2022年11月にはハンディファイバーレーザ溶接機「FLW-1500MT」を導入し、専用の溶接ブースを新設。精度・品質が要求される半導体製造装置向けの精密板金加工部品や、デザイン・アートなど“一点物”の作品への対応力を高めました。

ハンディファイバーレーザ溶接機の導入により、精密板金加工部品などへの対応力を高めた

ハンディファイバーレーザ溶接機の導入により、精密板金加工部品などへの対応力を高めた

それと並行して旧事務所棟のリニューアルを進め、2023年2月には地域に根差した板金工房「瀬戸内板金SQUARE」を開設。「アイデアをカタチに」「欲しいをつくる工房」をコンセプトに、地域の共創施設、オープンイノベーション施設としての活用を目指しています。

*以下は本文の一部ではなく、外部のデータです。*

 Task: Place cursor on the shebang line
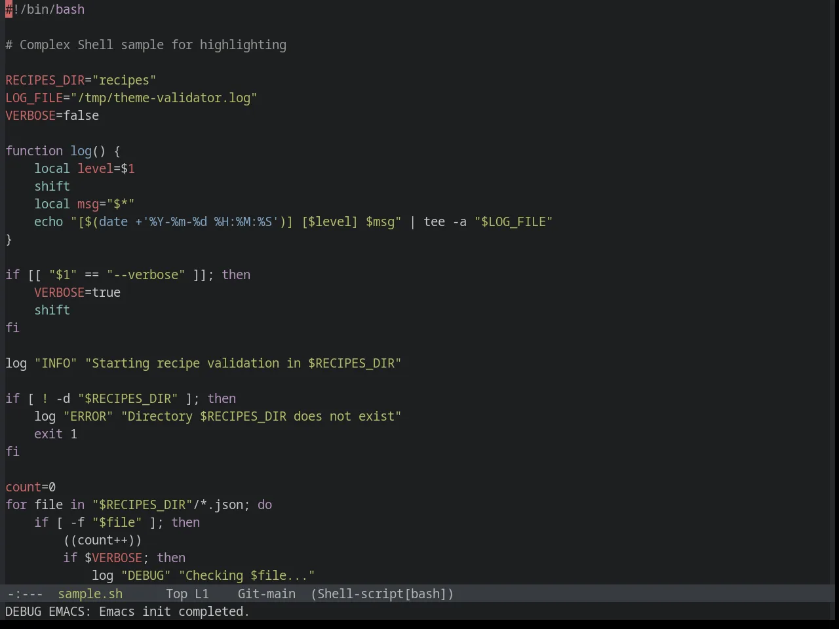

工房には製品サンプルやCADを設置し、商談スペースとして活用できるほか、ファイバーレーザ溶接作業の見学や溶接体験も行うことができます。

2023年2月に開設した板金工房「瀬戸内板金SQUARE」

2023年2月に開設した板金工房「瀬戸内板金SQUARE」

門田社長は「田中とわかるものづくり」を経営理念に、「ものづくり」「ことづくり」「ひとづくり」のシナジーによって地域に必要とされる企業であり続けることを宣言しました。同社にとって、板金工房はそのための仕掛けのひとつです。また、地域の企業ネットワークを生かすことで、多様性のあるものづくりを実現していこうとしています。自社では加工できない領域の設備・ノウハウを持った地域の同業者や異業種の企業と連携することで、お客さまからの要望により高いレベルで対応することを目指しています。

生産能力・生産性を向上させる
設備投資

「地域」へのアプローチと並行して、生産能力・生産性を高めるための設備投資も活発に行っています。2019年には工場・事務所を増築し、工場面積を1.5倍に拡張。自動金型交換装置付きベンディングマシン「HG-1003ATC」を増設し、ボトルネックになっていた曲げ工程の処理能力を増強しました。難易度が高い曲げ加工の技能伝承と多能工化が進んだことで、時間外労働が減っただけでなく、従業員が休暇を取りやすくなるなど労働環境改善にも貢献しています。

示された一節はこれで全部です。